Я заказал себе еще и порцию шоколадного мороженого. Вошли двое гомосексуалистов с парой абрикосовых пуделей, купили сигарет и пирожных с кремом. Все-таки чудно, подумал я. Все ждут, что я стану прямо бросаться на женщин; а у меня и желания-то нет. Непривычный свет ночных улиц возбуждает меня куда больше.
Я медленно побрел обратно к гостинице.
– Ну что, не нашли? – поинтересовался Мойков.
– Да я и не искал.
– Тем лучше. Коли так, можно без помех сыграть тихую партию в шахматы. Или вы устали?
Я покачал головой.
– На свободе не так быстро устаешь.
– Это кто как, – возразил Мойков. – Обычно эмигранты, прибыв сюда, прямо на глазах разваливаются и сутками только и знают, что спать. Должно быть, реакция организма на долгожданную безопасность. У вас нет?
– Нет. По крайней мере, я ничего такого не чувствую.
– Значит, еще накатит. Никуда не денетесь.
– Ну и ладно.
Мойков принес шахматы.
– Лахман уже ушел? – спросил я.
– Нет еще. По-прежнему наверху у своей ненаглядной.
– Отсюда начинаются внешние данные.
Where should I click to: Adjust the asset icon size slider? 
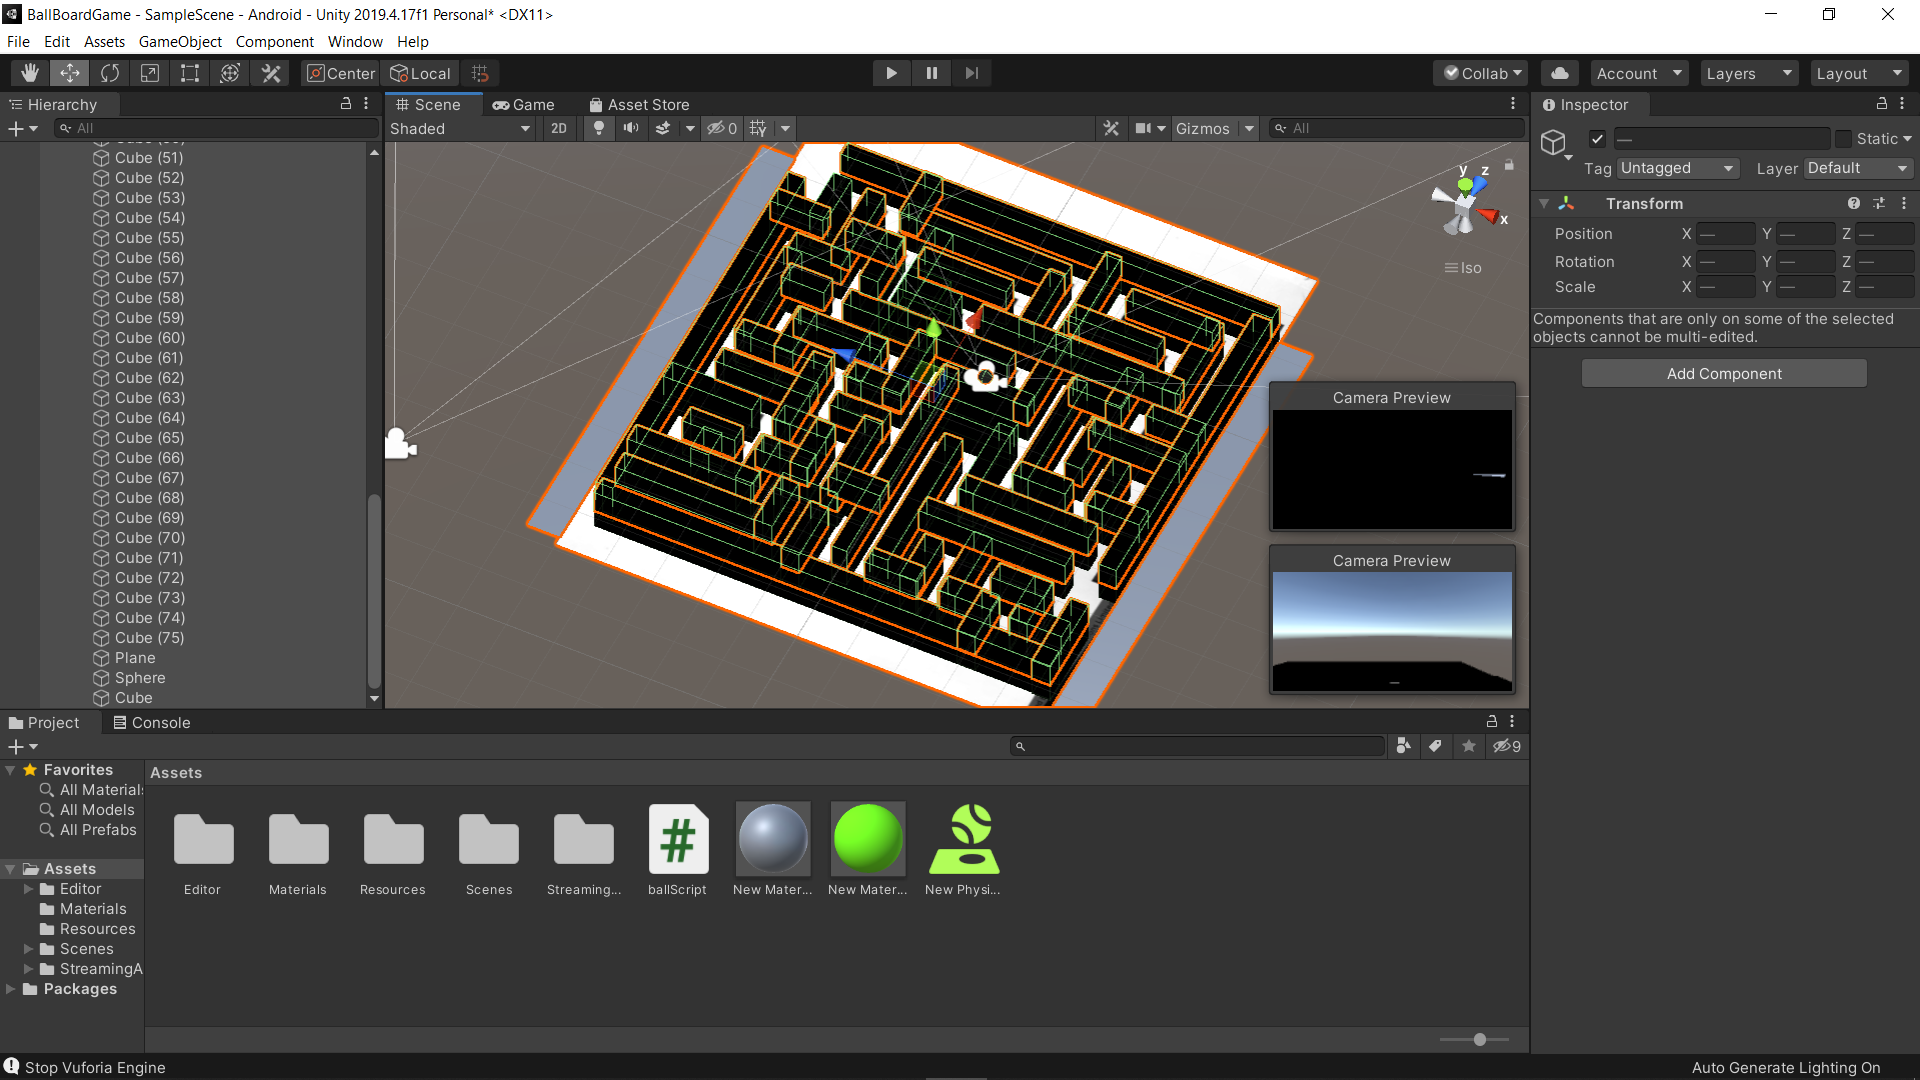click(x=1479, y=1040)
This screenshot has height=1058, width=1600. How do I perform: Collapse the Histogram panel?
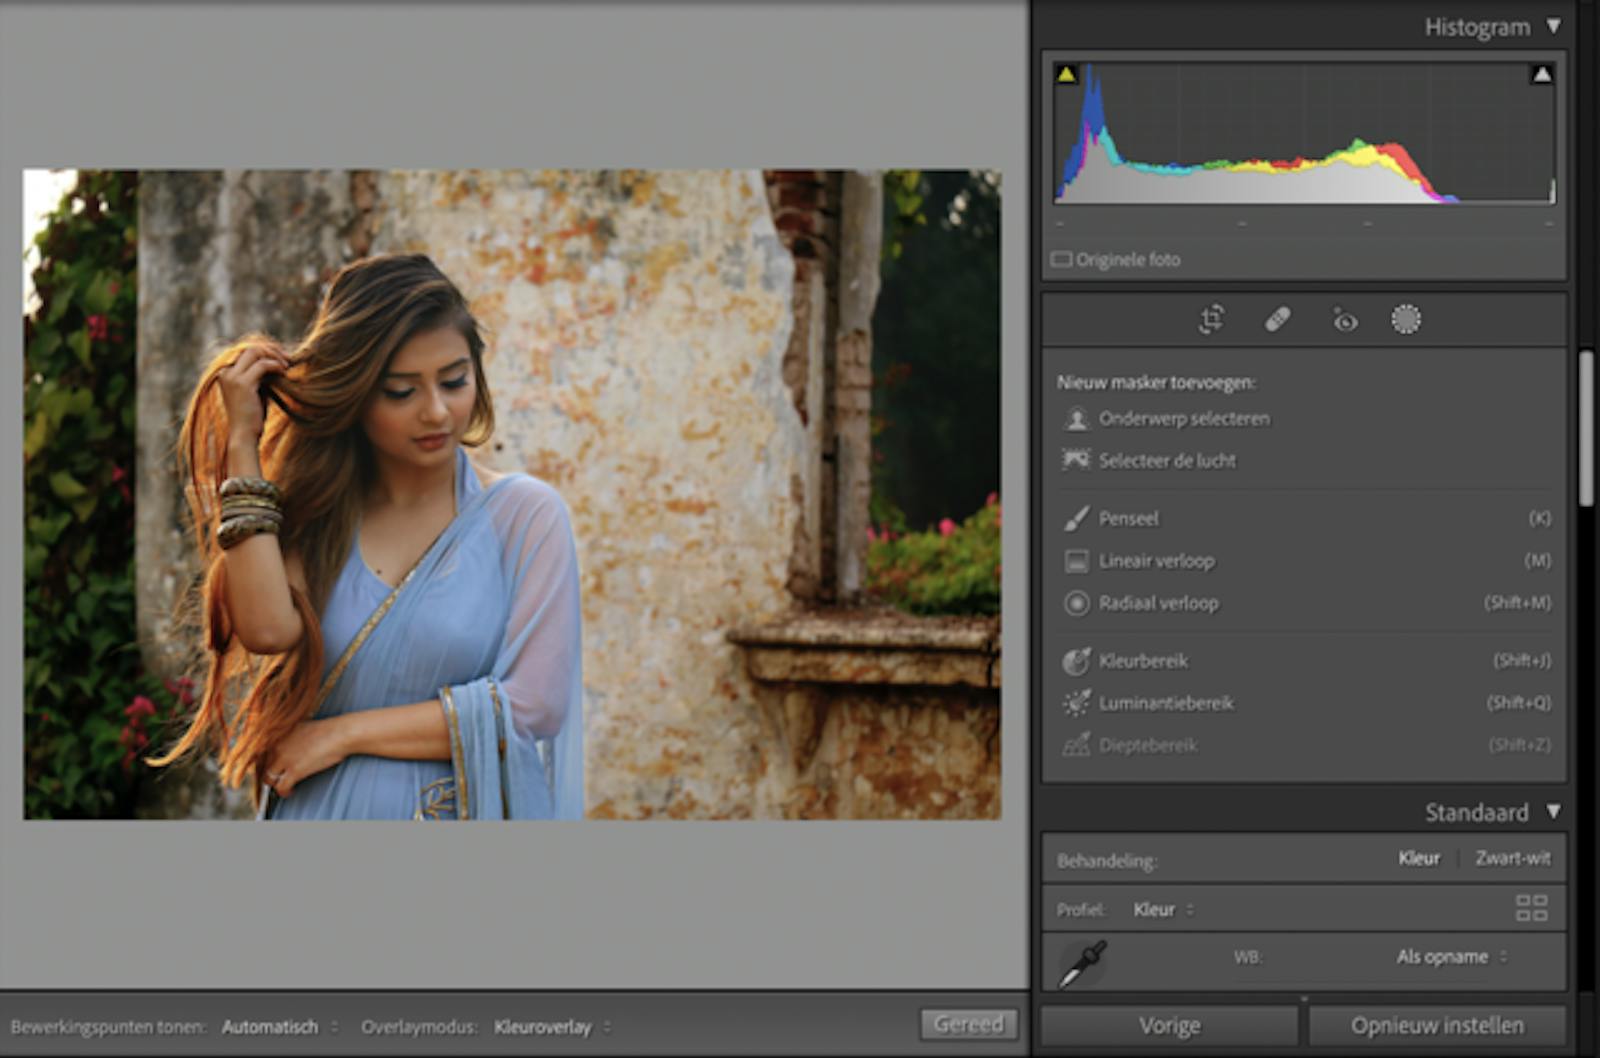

– Думаете, сегодня ему повезет?
– С чего вдруг? Она потащит его ужинать вместе со своим мексиканцем, а он за всех заплатит. Он что, всегда такой был?
– Он уверяет, что нет. Говорит, что приобрел этот комплекс вместе с хромотой.
Мойков кивнул.
– Может быть, – сказал он задумчиво. – Впрочем, мне все это безразлично. Вы даже представить не можете, сколько всего становится человеку безразлично в старости.
– А вы давно здесь?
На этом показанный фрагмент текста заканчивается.